Some of the Soviet reformers who came to power in the 1980s, such as Alexander Yakovlev, a top adviser to Mikhail Gorbachev, had earlier spent time in the U.S. thanks to academic exchanges and other programs. Their experience of what a free society was fueled their disillusion with what Soviet society was not.
The U.S. is engaged in another great-power competition today, and it has spent the last few years dissipating this vital capital. Thankfully, not all is lost. Americans have short memories when it comes to soft power: They imagine that the country was always loved in the past. Yet the history is messy.

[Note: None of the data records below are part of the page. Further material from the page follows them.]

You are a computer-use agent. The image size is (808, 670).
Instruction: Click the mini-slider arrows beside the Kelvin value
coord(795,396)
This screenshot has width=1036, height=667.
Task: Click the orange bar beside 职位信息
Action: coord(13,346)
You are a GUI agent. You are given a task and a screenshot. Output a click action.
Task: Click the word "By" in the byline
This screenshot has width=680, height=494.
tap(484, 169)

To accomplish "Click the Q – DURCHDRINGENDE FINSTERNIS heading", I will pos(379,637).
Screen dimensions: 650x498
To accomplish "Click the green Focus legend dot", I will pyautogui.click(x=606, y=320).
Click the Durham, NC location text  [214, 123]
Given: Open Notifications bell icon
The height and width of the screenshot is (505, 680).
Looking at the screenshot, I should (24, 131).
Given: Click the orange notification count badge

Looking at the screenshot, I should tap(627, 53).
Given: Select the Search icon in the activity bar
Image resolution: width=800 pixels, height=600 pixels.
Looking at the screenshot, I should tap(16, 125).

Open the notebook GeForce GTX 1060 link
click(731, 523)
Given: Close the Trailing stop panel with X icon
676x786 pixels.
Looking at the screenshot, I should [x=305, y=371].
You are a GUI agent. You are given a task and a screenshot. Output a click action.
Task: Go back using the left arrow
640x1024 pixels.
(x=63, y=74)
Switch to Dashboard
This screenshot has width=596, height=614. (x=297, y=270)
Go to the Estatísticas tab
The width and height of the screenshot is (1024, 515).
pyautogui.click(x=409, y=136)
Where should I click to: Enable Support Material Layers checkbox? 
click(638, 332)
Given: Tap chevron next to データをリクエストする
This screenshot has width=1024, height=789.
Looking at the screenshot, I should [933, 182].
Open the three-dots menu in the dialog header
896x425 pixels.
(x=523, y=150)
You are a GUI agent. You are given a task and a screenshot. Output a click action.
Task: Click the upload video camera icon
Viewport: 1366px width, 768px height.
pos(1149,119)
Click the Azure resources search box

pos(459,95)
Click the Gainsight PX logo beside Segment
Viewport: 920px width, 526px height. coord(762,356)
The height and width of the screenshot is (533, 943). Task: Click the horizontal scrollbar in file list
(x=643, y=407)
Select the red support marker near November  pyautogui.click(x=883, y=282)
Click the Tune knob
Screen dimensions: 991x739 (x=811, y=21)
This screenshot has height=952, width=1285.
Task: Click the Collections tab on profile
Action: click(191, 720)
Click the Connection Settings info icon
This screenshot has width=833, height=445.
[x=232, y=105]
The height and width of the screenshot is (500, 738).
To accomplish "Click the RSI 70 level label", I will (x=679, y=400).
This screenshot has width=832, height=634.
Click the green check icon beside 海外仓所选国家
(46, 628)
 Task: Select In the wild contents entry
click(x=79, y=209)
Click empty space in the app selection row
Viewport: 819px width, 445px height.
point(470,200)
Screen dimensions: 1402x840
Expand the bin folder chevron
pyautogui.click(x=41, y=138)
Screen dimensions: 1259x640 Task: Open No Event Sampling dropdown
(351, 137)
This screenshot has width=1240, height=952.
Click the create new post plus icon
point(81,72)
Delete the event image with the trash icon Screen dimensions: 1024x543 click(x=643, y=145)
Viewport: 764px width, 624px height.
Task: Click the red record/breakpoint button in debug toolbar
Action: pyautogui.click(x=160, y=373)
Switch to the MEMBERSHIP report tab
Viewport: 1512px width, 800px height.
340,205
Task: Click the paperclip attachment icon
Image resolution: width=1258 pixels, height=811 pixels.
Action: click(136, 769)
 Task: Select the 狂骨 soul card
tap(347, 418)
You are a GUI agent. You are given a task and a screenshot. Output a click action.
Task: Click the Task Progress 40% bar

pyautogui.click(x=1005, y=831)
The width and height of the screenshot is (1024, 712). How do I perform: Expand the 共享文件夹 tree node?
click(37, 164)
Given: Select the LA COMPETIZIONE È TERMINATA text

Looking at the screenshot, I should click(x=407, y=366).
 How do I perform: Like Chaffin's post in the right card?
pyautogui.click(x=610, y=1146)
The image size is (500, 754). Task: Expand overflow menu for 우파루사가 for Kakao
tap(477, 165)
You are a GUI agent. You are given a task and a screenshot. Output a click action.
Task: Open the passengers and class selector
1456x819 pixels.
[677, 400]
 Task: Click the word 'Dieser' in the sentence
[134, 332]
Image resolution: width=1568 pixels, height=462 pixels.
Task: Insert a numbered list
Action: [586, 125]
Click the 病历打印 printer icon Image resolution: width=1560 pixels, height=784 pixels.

The Marshall Plan, which demonstrated U.S. generosity and initiative, was followed by McCarthyism, which led even close allies to conclude — as one secret Eisenhower-era report put it — that America “has no genuine attachment to some of the fundamental values of a democratic society.”
In the 1960s came the Vietnam War, which was a bleeding wound for American prestige. “The picture of the world’s greatest superpower killing or seriously injuring 1,000 noncombatants a week, while trying to pound a tiny, backward nation into submission on an issue whose merits are hotly disputed, is not a pretty one,” a Defense Department memorandum admitted.
During the Ronald Reagan years, a variety of issues — from the deployment of intermediate-range nuclear missiles in Europe to “dirty wars” in Central America — provoked angry international protests against the U.S. And under President George W. Bush, the 2003 invasion of Iraq rapidly depleted the sympathy the U.S. had enjoyed after the Sept. 11, 2001, attacks. America has tarnished its reputation, and even made catastrophic errors, in the past; in each case, U.S. prestige eventually rebounded.
One reason for this is that America’s reputation is about more than America’s president. In the short term, the president is the central symbol of U.S. power and policy on the global stage. But presidents come and go, by design, and so over the longer run the country’s prestige is more a reflection of the pervasiveness of its popular culture, the allure of its political system and its founding ideals, and the dynamism of its economy and society.
There is cause for concern here: The Pew survey indicates that foreign audiences believe the U.S. has become less committed to protecting the rights of its citizens. (And if Hollywood is one of the casualties of the pandemic, that won’t help, either.) Yet the U.S. still exercises a strong power of attraction.
That the Black Lives Matter marches triggered solidarity protests in foreign countries may seem like a blow to U.S. prestige, but it actually highlights the ability of American social movements to inspire sympathy and emulation around the globe. That’s a form of power, too.
Finally, if America’s image is struggling these days, so is China’s. Beijing’s global favorability ratings have plummeted because of Covid-19, a pandemic that the U.S. may have botched, but that China unleashed. Distrust of Xi Jinping is at record levels, as well, reaching upward of 70% or even 80% in all but one of the countries polled. True, Xi is still more popular than Trump in many countries. Yet Trump will probably pass from the political scene well before Xi does, and the increasingly repressive — and unattractive — Chinese political system that produced Xi isn’t going anywhere.
Americans shouldn’t be indifferent to the soft-power plunge of the Trump years. It shows how rapidly a democratic superpower can become the object of international resentment and even pity. Yet the genius of the American system has always been its capacity for self-correction. Once the Trump era is over, we will learn whether American soft power remains as resilient as it has been in the past.